● TASK INSTRUCTIONS:
Quote the items word for word, beginning at the line that contains "Describe the element at coordinates (266, 61)" and continuing through the end of the items. Leave the pictures out.

● DATA SUPPLIED:
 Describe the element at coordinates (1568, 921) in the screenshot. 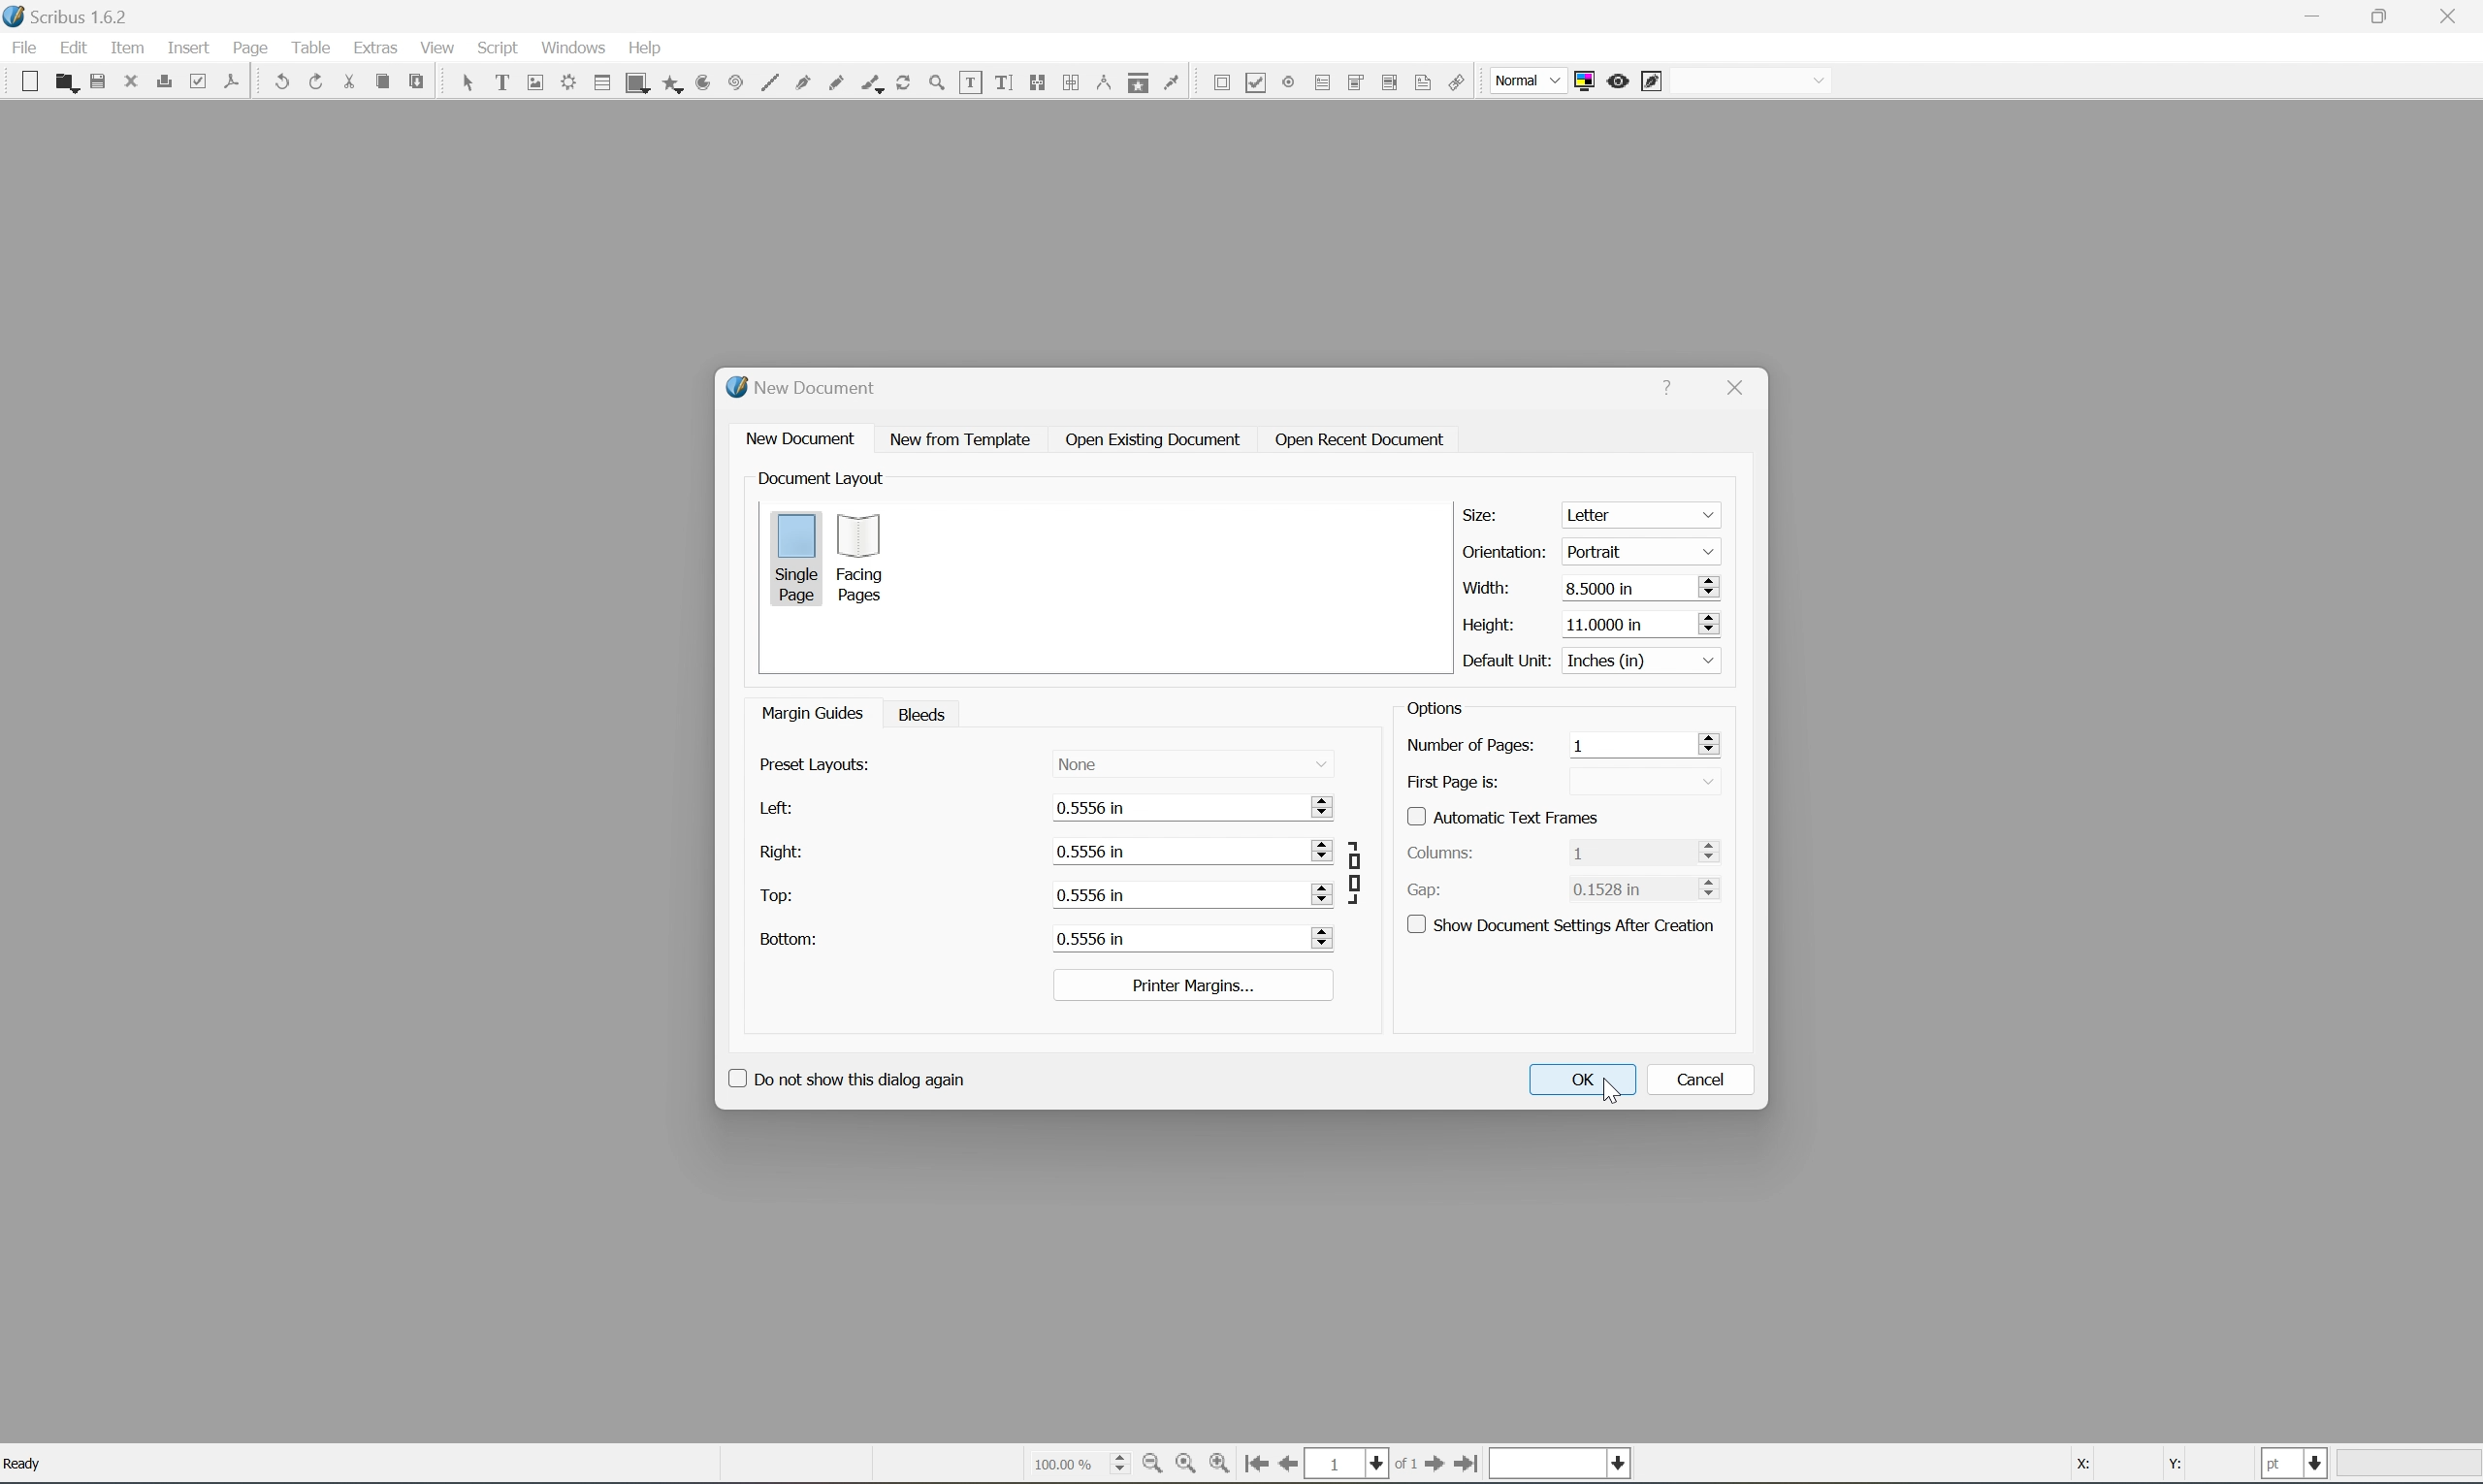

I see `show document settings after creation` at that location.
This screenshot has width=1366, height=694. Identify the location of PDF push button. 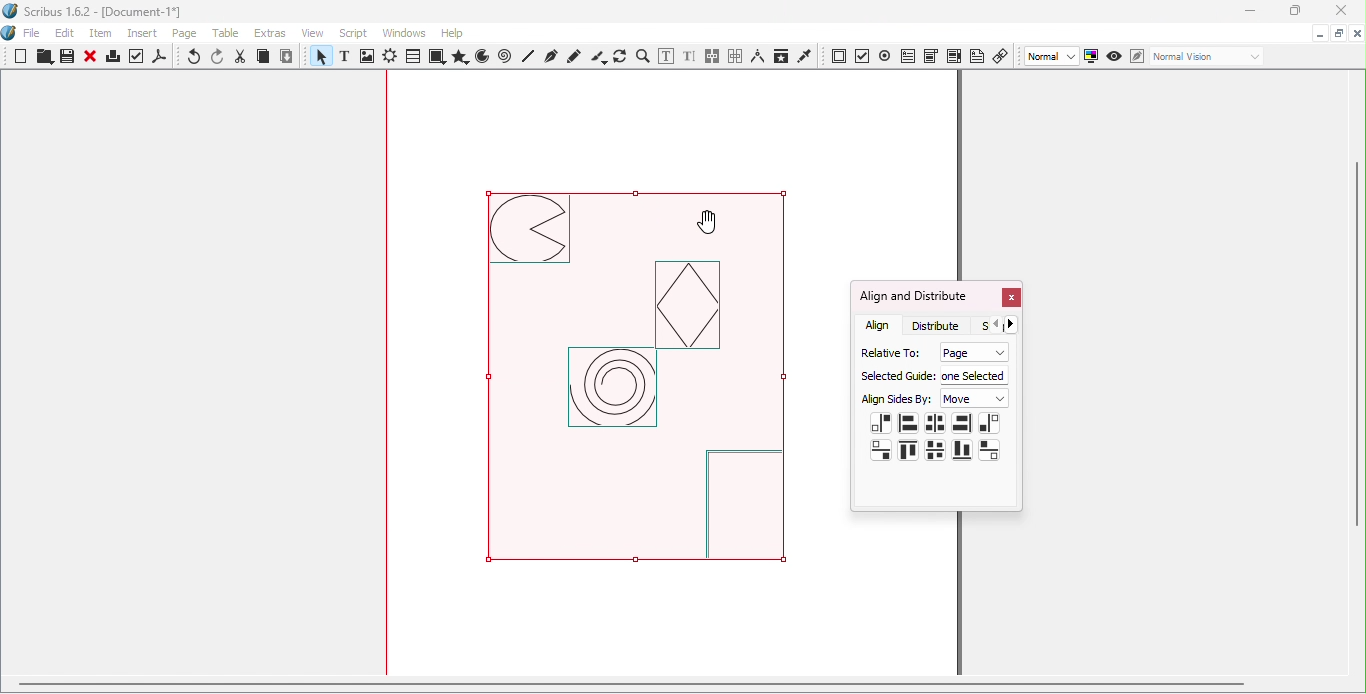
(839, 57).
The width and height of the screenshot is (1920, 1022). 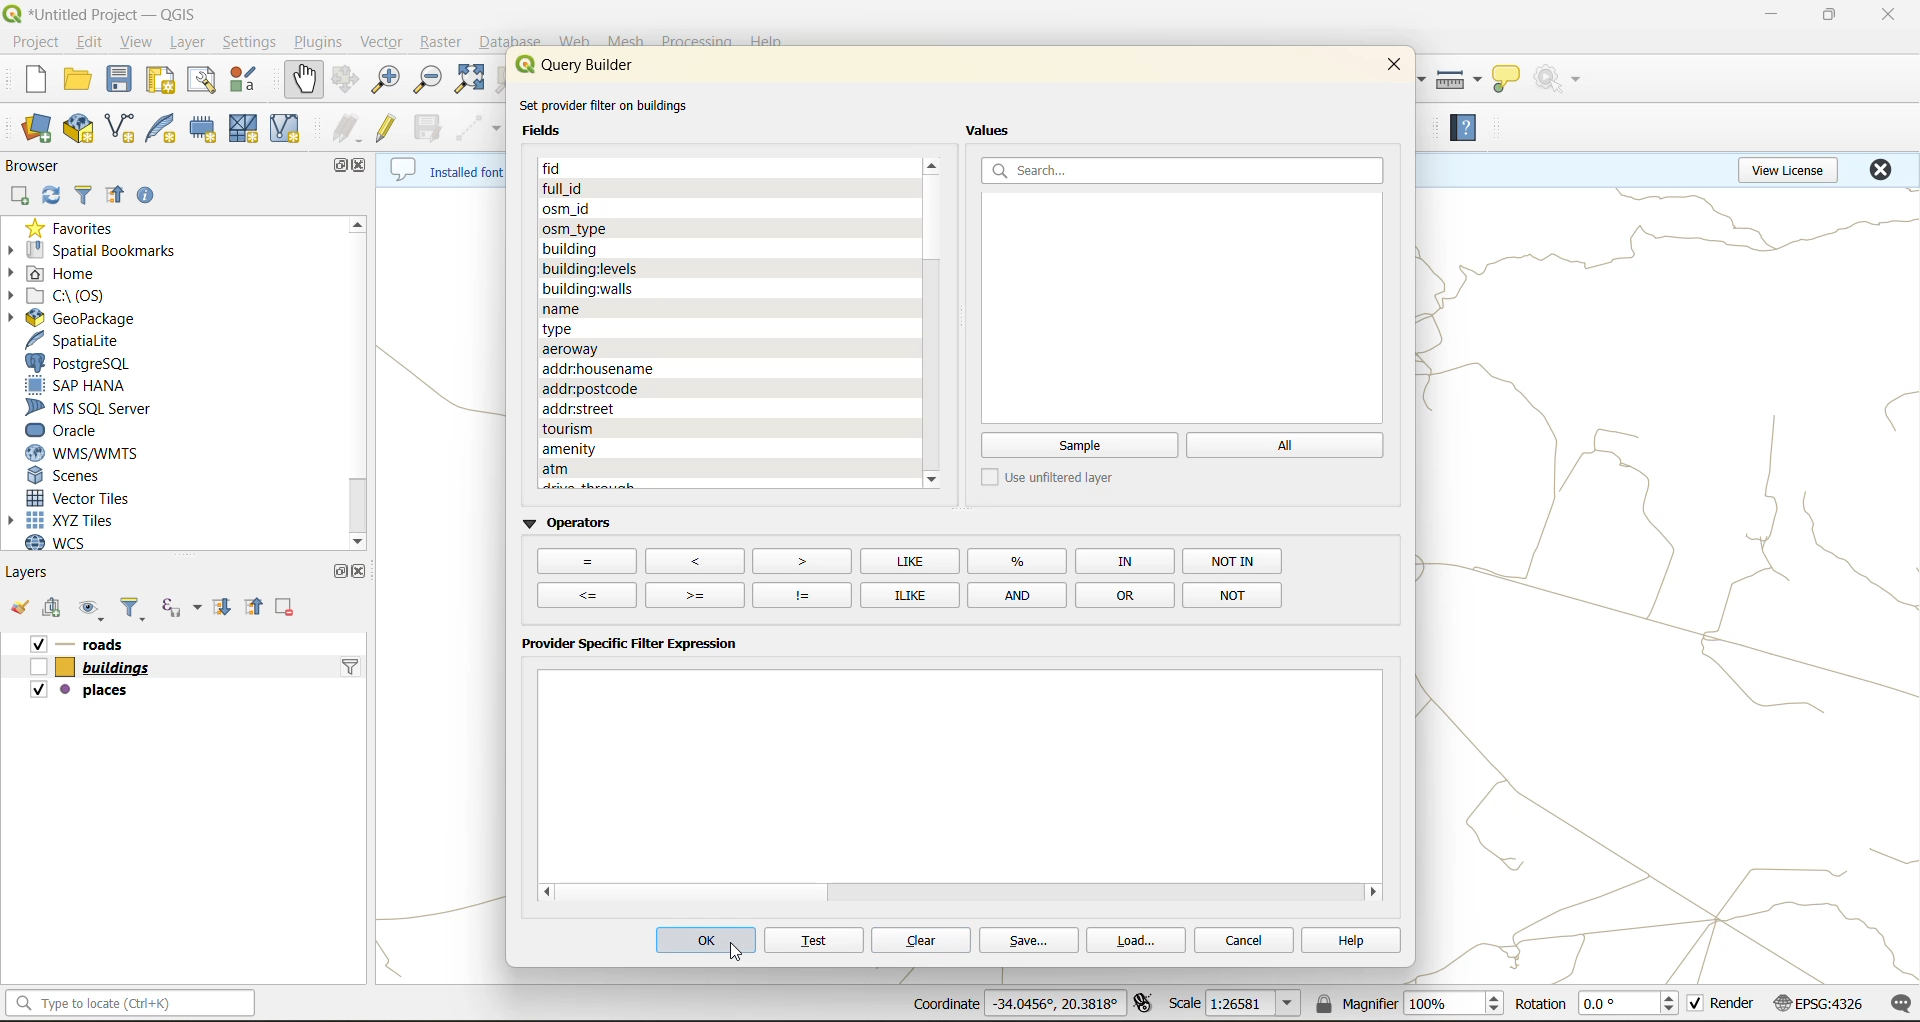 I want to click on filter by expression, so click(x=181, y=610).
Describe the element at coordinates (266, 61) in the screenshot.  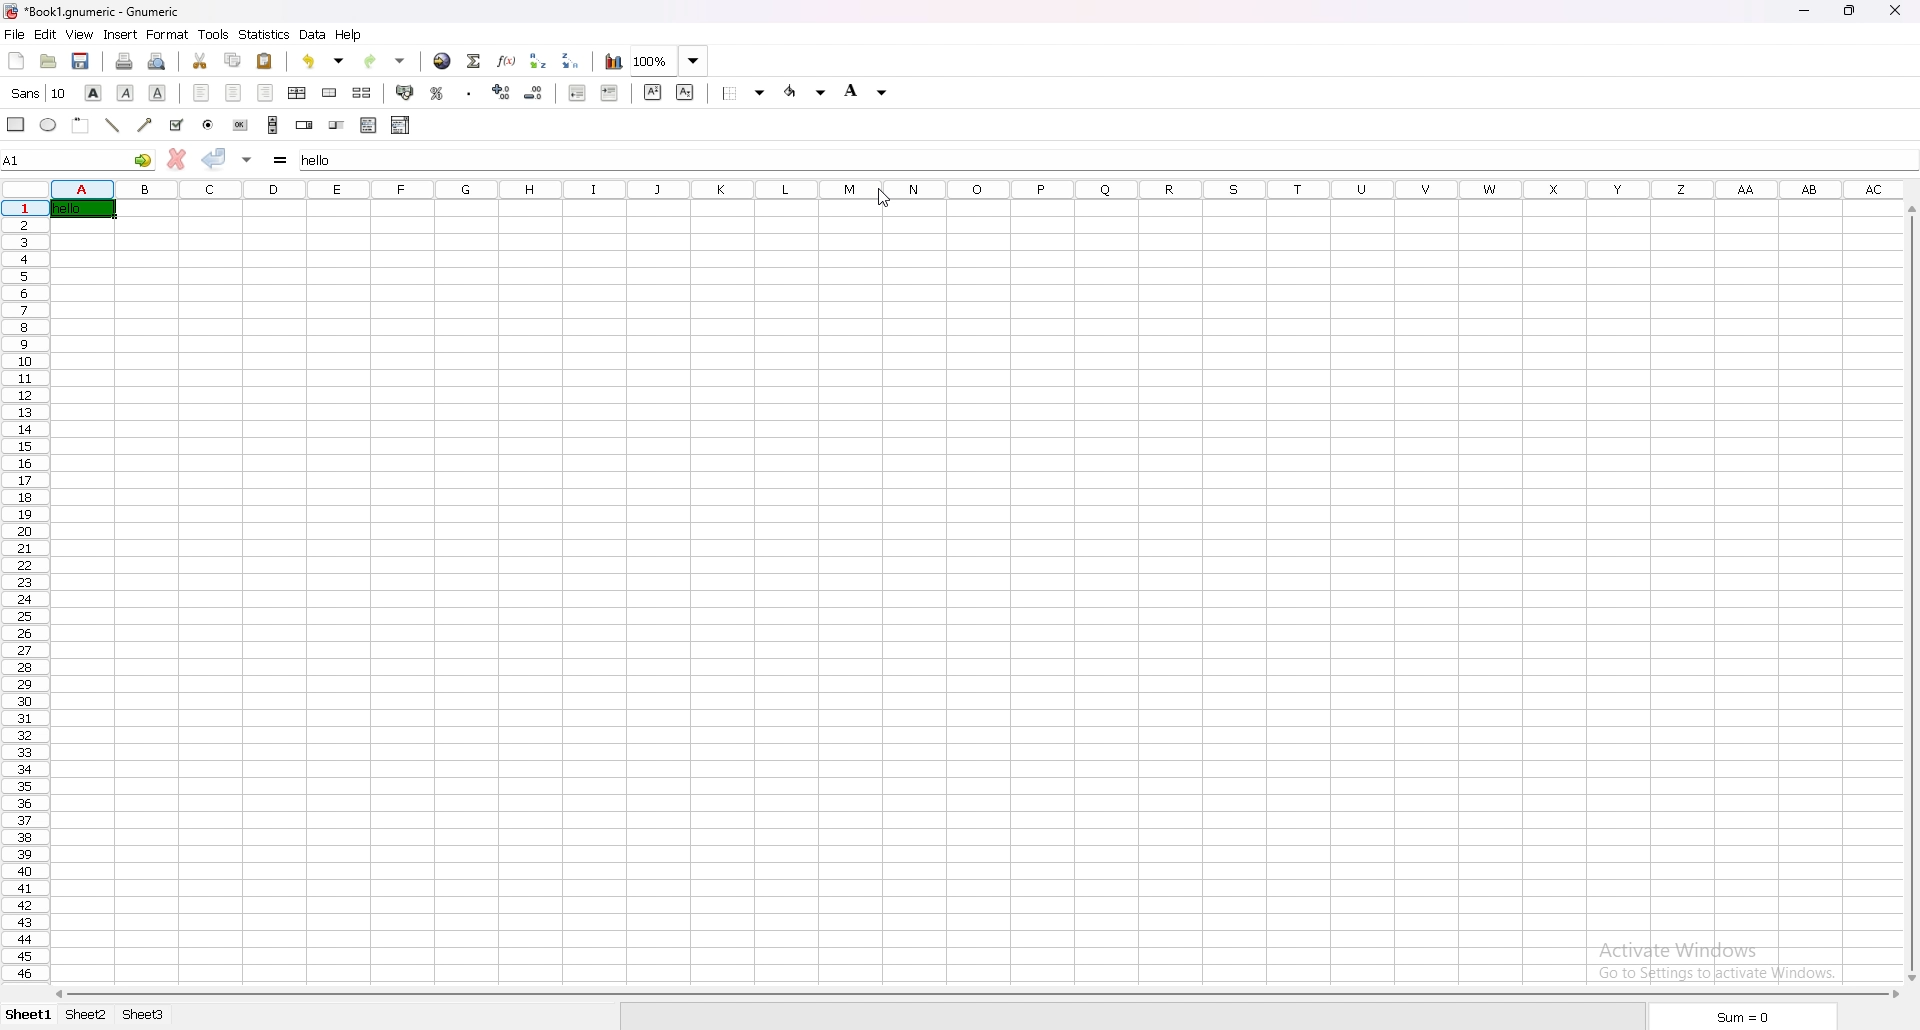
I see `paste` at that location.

● ANSWER TO THIS TASK:
Describe the element at coordinates (266, 61) in the screenshot.  
I see `paste` at that location.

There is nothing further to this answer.